Although fetal blood sampling for pH is well established the use of lactate has not been widely adopted. This study validated the performance and utility of a handheld point-of-care (POC) lactate device in comparison with the lactate and pH values obtained by the ABL 800 blood gas analyzer.Methods:
The clinical performance and influences on accuracy and decision-making criteria were assessed with freshly taken fetal blood scalp samples (n=57) and umbilical cord samples (n=310). Bland-Altman plot was used for data plotting and analyzing the agreement between the two measurement devices and correlation coefficients (R2) were determined using Passing-Bablok regression analysis.Results:
Sample processing errors were much lower in the testing device (22.8% vs. 0.5%).
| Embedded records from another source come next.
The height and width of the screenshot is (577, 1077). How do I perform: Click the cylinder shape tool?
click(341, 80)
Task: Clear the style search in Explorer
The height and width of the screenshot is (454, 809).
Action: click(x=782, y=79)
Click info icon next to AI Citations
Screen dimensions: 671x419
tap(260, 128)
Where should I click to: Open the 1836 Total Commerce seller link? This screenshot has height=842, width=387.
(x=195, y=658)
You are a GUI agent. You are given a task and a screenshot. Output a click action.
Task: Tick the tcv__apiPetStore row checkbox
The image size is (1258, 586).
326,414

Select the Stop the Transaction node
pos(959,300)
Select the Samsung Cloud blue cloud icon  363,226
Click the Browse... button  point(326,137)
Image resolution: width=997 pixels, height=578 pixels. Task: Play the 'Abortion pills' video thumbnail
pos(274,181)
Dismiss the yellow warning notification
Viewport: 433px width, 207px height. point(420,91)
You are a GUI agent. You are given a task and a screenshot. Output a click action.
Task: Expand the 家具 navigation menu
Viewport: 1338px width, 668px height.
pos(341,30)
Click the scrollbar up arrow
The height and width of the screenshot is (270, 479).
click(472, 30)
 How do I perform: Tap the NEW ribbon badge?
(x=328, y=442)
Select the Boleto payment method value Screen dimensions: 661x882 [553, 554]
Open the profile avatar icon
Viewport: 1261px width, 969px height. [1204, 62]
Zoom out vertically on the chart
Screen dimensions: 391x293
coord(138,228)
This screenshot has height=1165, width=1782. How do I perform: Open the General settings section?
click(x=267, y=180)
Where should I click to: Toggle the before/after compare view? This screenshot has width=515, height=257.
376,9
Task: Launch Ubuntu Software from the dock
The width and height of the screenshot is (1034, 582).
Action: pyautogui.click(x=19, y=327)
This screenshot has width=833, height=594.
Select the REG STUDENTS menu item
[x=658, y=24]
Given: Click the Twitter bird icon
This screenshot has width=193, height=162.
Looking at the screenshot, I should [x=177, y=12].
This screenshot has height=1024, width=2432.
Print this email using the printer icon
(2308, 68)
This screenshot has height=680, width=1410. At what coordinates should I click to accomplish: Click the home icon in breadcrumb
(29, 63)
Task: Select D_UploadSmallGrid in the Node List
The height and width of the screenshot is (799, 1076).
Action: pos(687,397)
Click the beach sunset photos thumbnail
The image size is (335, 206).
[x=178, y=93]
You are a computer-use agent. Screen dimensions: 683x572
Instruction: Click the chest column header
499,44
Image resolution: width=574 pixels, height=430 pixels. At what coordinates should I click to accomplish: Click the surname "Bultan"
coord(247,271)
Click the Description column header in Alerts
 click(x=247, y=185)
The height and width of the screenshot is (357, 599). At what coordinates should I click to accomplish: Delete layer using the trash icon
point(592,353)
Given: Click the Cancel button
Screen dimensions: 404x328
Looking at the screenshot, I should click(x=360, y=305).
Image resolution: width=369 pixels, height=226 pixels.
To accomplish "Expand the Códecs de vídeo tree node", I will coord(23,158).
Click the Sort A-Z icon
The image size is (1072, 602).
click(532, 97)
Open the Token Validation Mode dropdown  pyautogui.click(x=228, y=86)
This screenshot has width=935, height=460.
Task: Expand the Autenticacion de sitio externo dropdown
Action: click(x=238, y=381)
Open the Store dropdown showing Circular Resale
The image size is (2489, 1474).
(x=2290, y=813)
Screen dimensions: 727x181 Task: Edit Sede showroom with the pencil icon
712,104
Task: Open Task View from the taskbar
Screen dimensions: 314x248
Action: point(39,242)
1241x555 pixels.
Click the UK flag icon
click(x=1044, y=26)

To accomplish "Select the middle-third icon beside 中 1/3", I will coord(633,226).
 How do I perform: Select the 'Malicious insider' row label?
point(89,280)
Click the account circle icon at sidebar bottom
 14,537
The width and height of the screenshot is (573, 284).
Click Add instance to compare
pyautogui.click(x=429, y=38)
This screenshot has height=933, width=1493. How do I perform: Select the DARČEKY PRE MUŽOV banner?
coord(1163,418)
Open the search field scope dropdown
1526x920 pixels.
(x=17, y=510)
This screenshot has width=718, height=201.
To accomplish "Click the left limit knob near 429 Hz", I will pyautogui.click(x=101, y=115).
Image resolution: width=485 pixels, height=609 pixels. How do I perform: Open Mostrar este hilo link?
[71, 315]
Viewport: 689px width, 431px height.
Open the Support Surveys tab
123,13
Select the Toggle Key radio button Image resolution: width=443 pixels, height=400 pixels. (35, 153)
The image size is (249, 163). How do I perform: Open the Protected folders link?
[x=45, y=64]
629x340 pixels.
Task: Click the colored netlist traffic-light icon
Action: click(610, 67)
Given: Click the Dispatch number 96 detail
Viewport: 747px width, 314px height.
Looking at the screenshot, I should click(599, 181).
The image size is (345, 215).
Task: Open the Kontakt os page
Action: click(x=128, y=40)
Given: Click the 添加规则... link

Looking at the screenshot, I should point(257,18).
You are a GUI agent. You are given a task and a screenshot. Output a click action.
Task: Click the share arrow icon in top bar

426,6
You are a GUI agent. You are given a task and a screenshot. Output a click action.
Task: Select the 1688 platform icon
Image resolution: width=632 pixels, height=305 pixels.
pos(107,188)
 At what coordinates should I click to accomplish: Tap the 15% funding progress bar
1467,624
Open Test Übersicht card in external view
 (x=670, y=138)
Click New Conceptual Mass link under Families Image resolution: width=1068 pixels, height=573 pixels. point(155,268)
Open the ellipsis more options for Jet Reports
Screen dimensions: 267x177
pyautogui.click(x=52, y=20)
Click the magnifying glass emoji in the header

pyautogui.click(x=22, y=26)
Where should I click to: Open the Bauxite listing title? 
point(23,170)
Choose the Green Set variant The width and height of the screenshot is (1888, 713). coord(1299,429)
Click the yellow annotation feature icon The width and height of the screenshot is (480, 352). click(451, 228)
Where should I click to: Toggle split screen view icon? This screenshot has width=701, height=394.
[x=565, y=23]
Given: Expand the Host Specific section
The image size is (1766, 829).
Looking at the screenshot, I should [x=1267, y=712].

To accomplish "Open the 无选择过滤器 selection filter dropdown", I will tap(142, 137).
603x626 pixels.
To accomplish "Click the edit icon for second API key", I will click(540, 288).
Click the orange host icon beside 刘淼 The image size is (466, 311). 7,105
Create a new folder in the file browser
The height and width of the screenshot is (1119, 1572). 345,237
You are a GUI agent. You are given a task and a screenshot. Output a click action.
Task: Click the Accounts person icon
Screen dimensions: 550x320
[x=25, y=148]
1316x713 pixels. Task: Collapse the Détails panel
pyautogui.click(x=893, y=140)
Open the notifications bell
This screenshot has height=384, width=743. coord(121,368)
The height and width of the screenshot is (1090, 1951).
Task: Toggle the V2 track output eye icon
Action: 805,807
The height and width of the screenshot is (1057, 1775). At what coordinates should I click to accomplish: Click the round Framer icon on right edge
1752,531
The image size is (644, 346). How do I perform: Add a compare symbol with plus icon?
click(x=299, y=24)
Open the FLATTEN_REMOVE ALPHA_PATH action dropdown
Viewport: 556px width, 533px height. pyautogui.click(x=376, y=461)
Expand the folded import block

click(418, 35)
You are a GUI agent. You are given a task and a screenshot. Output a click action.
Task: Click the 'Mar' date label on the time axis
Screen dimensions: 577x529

Following a preclinical assessment and calibration offset alignment (0.5 mmol/L) the test POC device showed good correlation with the reference method for lactate FBS (R2=0.977, p<0.0001, 95% CI 0.9 59-0.988), arterial cord blood (R2=0.976, p<0.0001, 95% CI 0.967-0.983) and venous cord blood (R2=0.977, p<0.0001, 95% CI 0.968-0.984).Conclusions:
A POC device which allows for a calibration adjustment to be made following preclinical testing can provide results that will correlate closely to an incumbent lactate method such as a blood gas analyzer. The use of a POC lactate device can address the impracticality and reality of pH sample collection and testing failures experienced in day to day clinical practice. For the StatStrip Lactate meter we suggest using a lactate cut-off of 5.1 mmol/L for predicting fetal acidosis (pH<7.20).